To what extent can companies blame employees for cybersecurity attacks?

Although it is undeniable that the pandemic has seen a significant increase in phishing attempts and cybersecurity threats, it would be unfair to say this increase is a result of employees switching to home working entirely. The increase in phishing attacks is more indicative of scammers resorting to cybercrime as a result of them spending more time at home and becoming more desperate for extra income as opposed to ‘failures’ of staff working from home. Of course, the unprecedented and rushed transition to working from home at the start of the first lockdown meant that there were a lot of vulnerabilities for both businesses and individuals. In such unprecedented circumstances, this was to be expected, but those vulnerabilities would have never existed in a situation where businesses had sufficient time to plan and prepare for a secure transition to remote working.

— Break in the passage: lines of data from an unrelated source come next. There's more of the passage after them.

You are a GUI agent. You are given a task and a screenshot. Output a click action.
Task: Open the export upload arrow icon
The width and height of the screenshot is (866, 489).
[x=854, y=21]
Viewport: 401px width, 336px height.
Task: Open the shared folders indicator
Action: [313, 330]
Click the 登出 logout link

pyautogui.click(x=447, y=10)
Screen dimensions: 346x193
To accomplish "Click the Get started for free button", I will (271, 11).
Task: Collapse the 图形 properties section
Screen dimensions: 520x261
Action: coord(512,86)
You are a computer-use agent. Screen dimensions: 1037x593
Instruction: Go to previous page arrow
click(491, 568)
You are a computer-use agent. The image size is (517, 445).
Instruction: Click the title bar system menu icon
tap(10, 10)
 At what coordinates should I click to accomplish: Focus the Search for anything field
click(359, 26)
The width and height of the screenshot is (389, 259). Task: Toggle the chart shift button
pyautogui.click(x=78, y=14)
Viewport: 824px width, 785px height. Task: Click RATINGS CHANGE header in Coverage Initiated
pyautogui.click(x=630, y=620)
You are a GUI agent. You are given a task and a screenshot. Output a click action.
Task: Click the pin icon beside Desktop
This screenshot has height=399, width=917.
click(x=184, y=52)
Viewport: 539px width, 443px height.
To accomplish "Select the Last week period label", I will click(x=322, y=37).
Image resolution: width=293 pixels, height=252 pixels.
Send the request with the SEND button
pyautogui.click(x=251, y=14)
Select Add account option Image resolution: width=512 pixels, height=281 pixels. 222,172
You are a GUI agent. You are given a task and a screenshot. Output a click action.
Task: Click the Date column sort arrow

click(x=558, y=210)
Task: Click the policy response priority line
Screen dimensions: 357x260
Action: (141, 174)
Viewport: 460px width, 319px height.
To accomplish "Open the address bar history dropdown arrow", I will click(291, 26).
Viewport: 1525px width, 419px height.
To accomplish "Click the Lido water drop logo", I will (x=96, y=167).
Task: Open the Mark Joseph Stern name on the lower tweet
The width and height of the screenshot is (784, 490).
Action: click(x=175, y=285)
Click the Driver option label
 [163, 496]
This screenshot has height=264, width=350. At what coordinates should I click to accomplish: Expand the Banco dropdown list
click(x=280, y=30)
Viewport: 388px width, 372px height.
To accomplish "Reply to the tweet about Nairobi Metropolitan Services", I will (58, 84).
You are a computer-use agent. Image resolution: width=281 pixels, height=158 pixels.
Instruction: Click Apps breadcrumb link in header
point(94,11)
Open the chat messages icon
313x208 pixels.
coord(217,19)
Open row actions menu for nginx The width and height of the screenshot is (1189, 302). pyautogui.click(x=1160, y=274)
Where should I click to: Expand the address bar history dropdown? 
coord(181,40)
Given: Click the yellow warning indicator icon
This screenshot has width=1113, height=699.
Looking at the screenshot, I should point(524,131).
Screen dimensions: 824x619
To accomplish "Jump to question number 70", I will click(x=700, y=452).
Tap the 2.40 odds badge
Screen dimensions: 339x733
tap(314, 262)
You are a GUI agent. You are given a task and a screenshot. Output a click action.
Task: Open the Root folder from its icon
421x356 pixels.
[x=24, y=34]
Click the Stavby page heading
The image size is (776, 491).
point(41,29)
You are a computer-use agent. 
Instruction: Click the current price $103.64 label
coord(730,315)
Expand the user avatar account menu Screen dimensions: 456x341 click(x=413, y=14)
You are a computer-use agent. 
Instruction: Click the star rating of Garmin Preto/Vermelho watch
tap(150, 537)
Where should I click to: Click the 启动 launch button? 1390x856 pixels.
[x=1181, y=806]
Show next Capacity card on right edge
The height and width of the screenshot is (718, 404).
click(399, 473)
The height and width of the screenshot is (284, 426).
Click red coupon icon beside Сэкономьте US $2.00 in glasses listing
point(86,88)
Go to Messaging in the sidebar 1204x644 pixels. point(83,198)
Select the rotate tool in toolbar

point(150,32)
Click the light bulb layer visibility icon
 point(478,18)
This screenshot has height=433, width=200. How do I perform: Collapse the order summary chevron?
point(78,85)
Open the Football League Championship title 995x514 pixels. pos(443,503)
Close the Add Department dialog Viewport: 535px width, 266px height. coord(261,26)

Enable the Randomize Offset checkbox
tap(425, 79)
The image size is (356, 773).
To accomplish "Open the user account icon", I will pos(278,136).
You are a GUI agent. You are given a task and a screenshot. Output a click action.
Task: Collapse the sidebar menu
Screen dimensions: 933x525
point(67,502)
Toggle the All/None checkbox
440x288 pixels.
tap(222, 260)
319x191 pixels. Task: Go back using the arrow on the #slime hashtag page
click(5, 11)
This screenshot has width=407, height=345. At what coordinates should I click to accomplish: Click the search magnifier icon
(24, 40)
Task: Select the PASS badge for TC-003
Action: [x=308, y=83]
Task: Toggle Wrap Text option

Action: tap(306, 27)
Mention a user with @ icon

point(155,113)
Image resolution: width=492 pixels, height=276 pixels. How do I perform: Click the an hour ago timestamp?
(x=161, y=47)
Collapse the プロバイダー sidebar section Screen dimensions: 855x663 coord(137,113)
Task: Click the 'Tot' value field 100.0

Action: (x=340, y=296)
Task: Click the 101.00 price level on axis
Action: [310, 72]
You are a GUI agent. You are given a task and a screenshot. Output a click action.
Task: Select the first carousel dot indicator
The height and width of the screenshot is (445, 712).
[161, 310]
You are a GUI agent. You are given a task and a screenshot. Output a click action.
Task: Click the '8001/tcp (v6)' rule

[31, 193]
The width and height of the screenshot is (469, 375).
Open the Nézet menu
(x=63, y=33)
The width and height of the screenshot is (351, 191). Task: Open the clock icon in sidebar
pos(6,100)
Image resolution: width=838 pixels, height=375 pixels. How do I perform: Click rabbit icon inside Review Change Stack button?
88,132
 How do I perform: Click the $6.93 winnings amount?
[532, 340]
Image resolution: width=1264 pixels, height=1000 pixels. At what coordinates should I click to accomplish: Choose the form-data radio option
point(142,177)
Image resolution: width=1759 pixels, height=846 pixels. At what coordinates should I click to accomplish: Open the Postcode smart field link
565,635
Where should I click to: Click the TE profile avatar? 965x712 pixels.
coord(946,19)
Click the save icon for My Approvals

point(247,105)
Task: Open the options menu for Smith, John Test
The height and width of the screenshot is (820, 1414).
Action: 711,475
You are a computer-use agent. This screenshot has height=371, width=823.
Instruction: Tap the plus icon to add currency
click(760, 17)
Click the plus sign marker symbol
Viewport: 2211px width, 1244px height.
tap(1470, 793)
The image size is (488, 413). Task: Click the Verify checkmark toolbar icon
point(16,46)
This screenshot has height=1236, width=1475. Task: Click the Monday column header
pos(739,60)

The bottom line is that if employers are concerned about the security of their employees working from home then there’s plenty of precautions they can take, none of which require forcing employees back into the office based on cyber risks alone. If an employer is concerned about the security of their staff’s and company’s data then it is unfair to allude employees to believe that they will be ‘safer’ back in an office environment, especially if staff are comfortable and happy working from home.

What can businesses do to prevent cybersecurity attacks?

If an employer is doing the most that they possibly can to protect their employees working from home then the cybersecurity risk of remote working should pose no greater threat than in the office.

The best precaution companies can take for protecting staff is providing them with a company laptop or desktop that has remote access security controls installed, with two-factor authentication as a minimum. It is unfair for a business to express their concerns over the risks of staff working from their personal devices without providing them with an alternative. If employers have the resources for staff in the office then they should have the quantity to provide for staff working remotely.

But for businesses that have gone to the effort of providing business devices for their staff, a Remote Access VPN should be installed to ensure secure remote access to the company network, which if installed correctly will make the remote working environment just as safe as the office.

Because these measures are so effective and attainable, it is easy to spot potential evidence of coercion from employers. For example, if businesses are encouraging employees to use cloud-based software but then voicing concerns over hybrid-working then it would suggest their concerns go beyond cybersecurity as cloud-based software has the same vulnerabilities wherever staff are working from.

How to recognise potential coercion attempts

The point of this discussion is not to invalidate the cybersecurity concerns of employers. The rise in cybersecurity attacks and threats are real, and it is of the utmost importance that businesses are vigilant, skeptical and take immediate action. However, unless a business is taking every precaution possible to ensure safe remote working for their workforce then they shouldn’t be telling happy and healthy remote workers to come into the office solely over cybersecurity concerns.

If employees’ mental and physical welfare is better when they have the ability to work from home then it is unfair to use cybersecurity as a scapegoat for a full return to the office, and if that’s what a business is doing then there is likely an alterer motive at play.